From a storage perspective, the primary contribution of granulation equipment lies in solving the long-standing problem of powdered fertilizers absorbing moisture and caking. Powdered materials possess a vast specific surface area, making them highly prone to absorbing atmospheric moisture. Under storage pressure and temperature fluctuations, salt bridges and capillary forces easily form between particles, causing the entire bag of fertilizer to harden into a solid mass. Modern granulation equipment—such as double-roller extrusion granulators and disc granulators—compresses loose powder into dense granules through high-pressure physical extrusion or rolling agglomeration, thereby drastically reducing specific surface area and hygroscopicity. In extrusion granulation, for instance, the equipment uses powerful roller pressure to expel air from the gaps between particles, resulting in a dense internal structure and a smooth, rounded exterior. Furthermore, advanced granulators equipped with customized molding dies and precision pressure control systems can achieve a forming rate exceeding 97%. The resulting granules are smooth and round, possess high strength, resist breakage, and exhibit excellent flowability.

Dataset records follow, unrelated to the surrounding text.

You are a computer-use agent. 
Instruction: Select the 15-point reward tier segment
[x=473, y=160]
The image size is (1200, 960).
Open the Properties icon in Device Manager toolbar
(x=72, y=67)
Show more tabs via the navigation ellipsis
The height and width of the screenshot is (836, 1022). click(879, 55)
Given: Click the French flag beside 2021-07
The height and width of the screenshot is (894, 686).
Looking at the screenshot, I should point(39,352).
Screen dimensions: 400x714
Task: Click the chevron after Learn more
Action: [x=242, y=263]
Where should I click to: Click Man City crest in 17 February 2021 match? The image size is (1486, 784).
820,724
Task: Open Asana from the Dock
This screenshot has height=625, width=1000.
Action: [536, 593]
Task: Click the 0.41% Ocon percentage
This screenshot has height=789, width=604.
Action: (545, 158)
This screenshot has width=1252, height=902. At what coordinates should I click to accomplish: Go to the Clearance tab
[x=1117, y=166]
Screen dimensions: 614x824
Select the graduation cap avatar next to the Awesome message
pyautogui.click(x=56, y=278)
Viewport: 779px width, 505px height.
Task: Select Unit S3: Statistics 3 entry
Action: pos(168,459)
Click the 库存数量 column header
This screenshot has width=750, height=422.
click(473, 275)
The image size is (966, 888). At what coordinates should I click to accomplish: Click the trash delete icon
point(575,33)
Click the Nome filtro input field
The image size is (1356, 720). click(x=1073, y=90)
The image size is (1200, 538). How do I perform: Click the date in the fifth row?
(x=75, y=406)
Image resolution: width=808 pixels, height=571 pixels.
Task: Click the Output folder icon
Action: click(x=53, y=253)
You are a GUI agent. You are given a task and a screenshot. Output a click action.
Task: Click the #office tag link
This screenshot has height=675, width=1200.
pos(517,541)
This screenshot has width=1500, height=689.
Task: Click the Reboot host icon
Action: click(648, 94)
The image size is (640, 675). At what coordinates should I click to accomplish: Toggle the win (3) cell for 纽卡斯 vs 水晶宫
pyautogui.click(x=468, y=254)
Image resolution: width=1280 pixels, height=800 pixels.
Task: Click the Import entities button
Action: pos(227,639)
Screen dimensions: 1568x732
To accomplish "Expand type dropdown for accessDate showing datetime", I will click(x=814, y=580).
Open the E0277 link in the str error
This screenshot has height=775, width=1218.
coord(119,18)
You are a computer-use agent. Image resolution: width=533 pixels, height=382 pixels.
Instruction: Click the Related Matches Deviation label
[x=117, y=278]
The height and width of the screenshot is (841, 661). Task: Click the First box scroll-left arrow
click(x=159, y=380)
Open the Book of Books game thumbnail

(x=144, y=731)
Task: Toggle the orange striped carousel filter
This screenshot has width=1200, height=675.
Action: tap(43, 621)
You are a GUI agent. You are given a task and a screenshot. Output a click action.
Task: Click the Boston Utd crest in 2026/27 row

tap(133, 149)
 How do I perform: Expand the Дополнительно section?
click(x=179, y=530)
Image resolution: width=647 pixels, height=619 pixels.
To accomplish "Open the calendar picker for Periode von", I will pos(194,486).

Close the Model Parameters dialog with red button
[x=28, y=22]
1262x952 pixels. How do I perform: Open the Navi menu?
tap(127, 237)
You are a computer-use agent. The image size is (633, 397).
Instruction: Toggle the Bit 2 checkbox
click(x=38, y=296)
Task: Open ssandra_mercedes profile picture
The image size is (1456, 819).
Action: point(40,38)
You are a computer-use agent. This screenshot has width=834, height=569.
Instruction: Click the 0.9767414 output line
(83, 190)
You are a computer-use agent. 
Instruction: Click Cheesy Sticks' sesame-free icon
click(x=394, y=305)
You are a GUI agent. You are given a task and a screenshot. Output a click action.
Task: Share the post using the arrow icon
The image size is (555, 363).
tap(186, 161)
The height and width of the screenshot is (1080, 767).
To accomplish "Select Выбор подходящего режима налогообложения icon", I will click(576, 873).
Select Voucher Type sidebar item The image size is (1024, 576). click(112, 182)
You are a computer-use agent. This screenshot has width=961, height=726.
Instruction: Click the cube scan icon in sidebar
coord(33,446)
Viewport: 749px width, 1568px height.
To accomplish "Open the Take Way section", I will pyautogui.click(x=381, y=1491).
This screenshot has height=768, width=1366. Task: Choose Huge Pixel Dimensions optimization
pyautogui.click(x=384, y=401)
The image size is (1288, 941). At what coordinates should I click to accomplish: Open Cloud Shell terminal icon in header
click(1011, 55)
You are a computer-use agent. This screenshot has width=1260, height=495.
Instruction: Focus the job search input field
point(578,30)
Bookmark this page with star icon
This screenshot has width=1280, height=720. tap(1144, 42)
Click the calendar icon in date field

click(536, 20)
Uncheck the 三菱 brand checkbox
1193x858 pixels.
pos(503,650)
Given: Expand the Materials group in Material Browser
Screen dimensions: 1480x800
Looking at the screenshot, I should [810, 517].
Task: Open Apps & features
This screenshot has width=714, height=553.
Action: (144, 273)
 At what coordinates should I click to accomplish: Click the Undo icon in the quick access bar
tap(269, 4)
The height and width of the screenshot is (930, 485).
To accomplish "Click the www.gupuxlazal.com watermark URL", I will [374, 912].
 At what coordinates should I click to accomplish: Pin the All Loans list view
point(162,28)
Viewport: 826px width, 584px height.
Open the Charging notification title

This physical densification directly limits pathways for moisture ingress, while the smooth surface minimizes inter-particle friction and adhesion. Additionally, some equipment integrates coating processes to form a protective film on the granule surface, further sealing out moisture; this ensures the fertilizer remains loose during long-term storage, effectively eliminating issues with caking and deterioration.
Regarding application, granulation equipment provides indispensable technical support for modern agricultural mechanization. Powdered fertilizers are lightweight and prone to drifting; they are difficult to spread manually and incompatible with high-speed, precision mechanical fertilization operations. In contrast, the granules produced by granulation equipment feature uniform, controllable particle sizes (typically 2–10 mm) and possess optimal compressive strength and bulk density. This enables granular fertilizers to flow smoothly and discharge evenly through the metering wheels and pneumatic delivery lines of application machinery, facilitating precise, metered application. Granules produced via high-tower or extrusion granulation processes possess a crush strength several times greater than that of re-granulated powder products. This high structural integrity ensures the granules resist breakage and pulverization during the agitation and spreading processes, thereby preventing equipment clogs caused by dust and avoiding uneven application. The granules’ uniform shape and excellent flowability ensure precise delivery to crop root zones, significantly enhancing both application efficiency and nutrient utilization rates.
A high-performance granulator is far more than a mere tool for converting powder into granules; it is a core piece of equipment that boosts the commercial value of fertilizer and meets the demands of modern agriculture. By resolving storage risks and application bottlenecks associated with powdered fertilizers at the source, it serves as a vital link between fertilizer production and high-efficiency agriculture.